D’une telle exposition, il faudrait éliminer soigneusement toute appréciation, tout éloge et tout blâme, pour ne pas courir le risque d’induire le lecteur en erreur. L’historien pourrait même se dispenser de toute critique et laisser à l’histoire elle-même le soin de juger. Toutes les autres critiques vieillissent très vite, celle-là ne vieillit pas. Pour les remplacer, on pourrait joindre à l’exposition des doctrines une histoire, appuyée sur des faits positifs, de leur développement dans les temps ultérieurs.,

C’est surtout pour la philosophie d’Épicure, qui a donné l’impulsion à la science moderne par l’intermédiaire de Gassendi, de Hobbes et d’autres, que cette méthode serait facile à employer et donnerait des résultats intéressants.

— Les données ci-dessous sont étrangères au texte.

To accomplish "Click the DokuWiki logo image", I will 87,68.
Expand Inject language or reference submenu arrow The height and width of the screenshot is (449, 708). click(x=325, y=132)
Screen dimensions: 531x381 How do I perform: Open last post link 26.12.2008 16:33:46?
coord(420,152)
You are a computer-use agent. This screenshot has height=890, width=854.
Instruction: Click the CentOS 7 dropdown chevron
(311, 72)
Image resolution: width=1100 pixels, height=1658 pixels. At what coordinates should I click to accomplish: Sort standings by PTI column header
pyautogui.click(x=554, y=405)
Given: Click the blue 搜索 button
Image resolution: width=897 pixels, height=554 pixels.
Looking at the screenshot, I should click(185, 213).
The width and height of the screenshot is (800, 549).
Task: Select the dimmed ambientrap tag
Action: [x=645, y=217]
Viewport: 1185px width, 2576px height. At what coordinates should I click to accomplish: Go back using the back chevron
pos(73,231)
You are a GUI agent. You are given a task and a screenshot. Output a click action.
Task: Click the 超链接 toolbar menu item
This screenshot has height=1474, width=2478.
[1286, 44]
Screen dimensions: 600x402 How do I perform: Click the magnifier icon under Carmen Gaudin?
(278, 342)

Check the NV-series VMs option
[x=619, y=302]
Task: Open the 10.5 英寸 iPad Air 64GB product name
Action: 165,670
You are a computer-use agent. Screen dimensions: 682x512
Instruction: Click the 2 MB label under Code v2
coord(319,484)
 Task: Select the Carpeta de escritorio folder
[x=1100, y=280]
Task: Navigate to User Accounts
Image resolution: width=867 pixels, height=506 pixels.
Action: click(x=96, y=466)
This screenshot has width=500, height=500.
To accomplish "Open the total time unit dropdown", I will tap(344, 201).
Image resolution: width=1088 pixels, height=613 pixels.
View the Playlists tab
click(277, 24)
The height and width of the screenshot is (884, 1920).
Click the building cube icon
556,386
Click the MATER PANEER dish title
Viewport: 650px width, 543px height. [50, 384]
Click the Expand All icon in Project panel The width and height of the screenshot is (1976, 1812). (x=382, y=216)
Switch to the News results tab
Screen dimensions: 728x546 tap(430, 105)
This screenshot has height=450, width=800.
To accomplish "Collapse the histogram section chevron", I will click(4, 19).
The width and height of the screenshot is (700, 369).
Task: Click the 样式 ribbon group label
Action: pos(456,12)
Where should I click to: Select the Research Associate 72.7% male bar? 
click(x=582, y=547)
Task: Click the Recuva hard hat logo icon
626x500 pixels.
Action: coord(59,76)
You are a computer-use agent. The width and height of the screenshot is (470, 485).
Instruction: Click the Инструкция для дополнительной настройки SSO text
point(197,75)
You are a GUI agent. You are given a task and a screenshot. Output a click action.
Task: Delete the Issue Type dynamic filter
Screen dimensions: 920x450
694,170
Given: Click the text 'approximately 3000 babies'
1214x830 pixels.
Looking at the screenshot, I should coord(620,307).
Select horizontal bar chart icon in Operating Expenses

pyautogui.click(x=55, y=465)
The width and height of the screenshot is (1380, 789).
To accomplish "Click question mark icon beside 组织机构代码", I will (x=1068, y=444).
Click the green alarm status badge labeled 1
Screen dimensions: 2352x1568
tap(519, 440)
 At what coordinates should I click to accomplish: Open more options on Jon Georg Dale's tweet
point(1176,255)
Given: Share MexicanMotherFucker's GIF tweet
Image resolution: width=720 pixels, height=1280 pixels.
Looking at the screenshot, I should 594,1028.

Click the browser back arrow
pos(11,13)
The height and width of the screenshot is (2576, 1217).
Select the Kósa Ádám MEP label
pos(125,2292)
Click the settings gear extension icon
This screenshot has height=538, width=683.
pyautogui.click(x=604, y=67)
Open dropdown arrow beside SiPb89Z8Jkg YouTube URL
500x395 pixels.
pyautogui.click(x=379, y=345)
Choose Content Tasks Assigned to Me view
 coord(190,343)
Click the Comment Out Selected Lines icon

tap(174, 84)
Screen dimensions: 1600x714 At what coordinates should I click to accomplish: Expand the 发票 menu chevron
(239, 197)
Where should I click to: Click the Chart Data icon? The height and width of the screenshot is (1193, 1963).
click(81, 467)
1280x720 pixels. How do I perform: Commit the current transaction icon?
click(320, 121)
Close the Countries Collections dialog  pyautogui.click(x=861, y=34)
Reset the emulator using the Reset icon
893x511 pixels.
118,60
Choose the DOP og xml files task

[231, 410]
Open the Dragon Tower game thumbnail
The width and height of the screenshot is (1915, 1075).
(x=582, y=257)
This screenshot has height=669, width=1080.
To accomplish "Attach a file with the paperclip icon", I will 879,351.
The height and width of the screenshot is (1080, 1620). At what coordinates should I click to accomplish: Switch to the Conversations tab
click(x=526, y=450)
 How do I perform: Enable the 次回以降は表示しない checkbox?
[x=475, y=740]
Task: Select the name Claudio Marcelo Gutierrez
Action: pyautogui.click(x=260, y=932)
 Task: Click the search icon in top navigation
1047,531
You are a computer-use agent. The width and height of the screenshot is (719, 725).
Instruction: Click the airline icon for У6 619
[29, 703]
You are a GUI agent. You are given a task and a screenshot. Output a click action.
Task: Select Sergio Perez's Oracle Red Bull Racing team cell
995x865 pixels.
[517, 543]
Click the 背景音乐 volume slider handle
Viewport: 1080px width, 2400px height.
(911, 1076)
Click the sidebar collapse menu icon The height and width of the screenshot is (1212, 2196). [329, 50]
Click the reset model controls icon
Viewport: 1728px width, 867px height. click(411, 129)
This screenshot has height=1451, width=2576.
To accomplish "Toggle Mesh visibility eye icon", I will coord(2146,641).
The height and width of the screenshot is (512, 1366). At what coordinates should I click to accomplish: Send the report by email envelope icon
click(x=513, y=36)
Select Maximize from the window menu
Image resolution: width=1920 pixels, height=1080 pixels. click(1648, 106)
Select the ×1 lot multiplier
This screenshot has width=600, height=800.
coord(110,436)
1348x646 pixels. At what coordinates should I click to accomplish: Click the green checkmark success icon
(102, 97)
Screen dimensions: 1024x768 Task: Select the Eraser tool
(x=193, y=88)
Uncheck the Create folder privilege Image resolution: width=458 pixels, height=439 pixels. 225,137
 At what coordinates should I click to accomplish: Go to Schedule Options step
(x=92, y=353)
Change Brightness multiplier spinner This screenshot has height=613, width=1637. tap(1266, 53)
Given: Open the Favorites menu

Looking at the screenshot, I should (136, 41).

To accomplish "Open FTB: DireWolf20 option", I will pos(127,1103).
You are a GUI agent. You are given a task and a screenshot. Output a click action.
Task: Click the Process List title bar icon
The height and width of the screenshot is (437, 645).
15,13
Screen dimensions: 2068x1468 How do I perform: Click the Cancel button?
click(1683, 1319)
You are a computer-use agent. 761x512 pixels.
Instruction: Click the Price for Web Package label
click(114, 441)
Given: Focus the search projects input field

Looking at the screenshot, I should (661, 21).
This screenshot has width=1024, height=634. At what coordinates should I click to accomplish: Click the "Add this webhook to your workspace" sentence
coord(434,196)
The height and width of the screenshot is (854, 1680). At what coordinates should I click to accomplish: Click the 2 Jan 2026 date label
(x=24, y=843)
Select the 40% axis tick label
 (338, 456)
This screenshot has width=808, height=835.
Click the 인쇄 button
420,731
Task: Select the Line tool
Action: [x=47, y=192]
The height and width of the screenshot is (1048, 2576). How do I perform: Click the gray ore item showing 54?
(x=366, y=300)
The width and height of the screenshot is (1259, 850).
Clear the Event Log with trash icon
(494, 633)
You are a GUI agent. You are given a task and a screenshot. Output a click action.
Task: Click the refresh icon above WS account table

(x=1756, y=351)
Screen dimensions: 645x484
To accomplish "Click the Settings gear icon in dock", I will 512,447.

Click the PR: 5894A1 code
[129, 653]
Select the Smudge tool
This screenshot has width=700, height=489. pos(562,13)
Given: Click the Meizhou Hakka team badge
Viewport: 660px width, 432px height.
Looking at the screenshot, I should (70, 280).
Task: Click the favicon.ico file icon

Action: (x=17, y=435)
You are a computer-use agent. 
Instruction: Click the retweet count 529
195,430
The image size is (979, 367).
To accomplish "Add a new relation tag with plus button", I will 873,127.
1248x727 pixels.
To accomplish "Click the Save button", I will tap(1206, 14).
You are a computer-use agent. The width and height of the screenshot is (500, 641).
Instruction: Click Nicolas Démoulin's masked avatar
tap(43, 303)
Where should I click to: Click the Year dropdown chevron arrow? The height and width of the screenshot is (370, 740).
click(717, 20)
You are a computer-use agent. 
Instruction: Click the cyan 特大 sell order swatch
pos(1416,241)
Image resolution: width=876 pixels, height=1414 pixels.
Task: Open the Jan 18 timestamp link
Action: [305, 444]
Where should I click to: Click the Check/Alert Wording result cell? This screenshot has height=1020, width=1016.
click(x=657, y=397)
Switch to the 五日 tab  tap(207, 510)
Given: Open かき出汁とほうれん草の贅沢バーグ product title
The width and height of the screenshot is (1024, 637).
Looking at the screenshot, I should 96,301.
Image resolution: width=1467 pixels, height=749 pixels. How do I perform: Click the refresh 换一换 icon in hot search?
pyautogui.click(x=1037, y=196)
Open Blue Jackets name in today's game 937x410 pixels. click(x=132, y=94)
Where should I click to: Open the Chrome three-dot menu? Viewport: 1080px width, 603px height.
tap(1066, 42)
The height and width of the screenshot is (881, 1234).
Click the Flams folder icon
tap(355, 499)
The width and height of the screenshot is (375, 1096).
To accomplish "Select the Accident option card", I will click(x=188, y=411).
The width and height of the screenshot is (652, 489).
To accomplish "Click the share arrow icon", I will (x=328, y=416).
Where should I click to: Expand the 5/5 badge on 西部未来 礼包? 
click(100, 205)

Nous avons exposé assez longuement les idées émises dans l’opuscule du docteur P. Von Gizycki. Il nous semble qu’il y aurait profit pour tous ceux qui s’occupent de l’histoire de la philosophie à examiner la méthode objective telle qu’elle y est présentée, à en discuter certains points et à en admettre certains autres. Sans doute Hegel trouve que l’histoire de la philosophie ainsi comprise ne présente d’intérêt que pour les érudits, c’est-à-dire pour des hommes qui s’efforcent selon lui d’apprendre une foule de choses inutiles ; mais on peut être d’un autre avis sur ce point et croire qu’une exposition fidèle de ce qu’ont pensé Platon, Aristote, Épicure et Chrysippe offrirait plus d’intérêt pour le lecteur que l’exposition de la philosophie que tel ou tel historien aurait voulu voir « enseigner par Platon, Aristote, Épicure et Chrysippe. De plus on ne saurait savoir, avant de l’avoir recherché soi-même, quelles choses dans l’érudition sont utiles et quelles autres ne le sont pas. Il vaut donc mieux en tout cas laisser le lecteur juge du choix qu’op fait en exposant d’abord, sous une forme objective, les résultats auxquels on est arrivé par ses propres recherches. Le chercheur d’or sait qu’il n’en trouvera pas dans toute l’étendue d’un terrain qui en contient abondamment ; il ne laissera cependant aucun coin inexploré, car c’est là quelquefois que se trouverait le filon le plus riche. De même l’historien de la philosophie ne doit considérer par avance aucune recherche comme inutile, mais se souvenir qu’on peut même, ainsi que le disait Leibnitz, trouver de l’or dans le fumier de la scolastique.

F. Picavet.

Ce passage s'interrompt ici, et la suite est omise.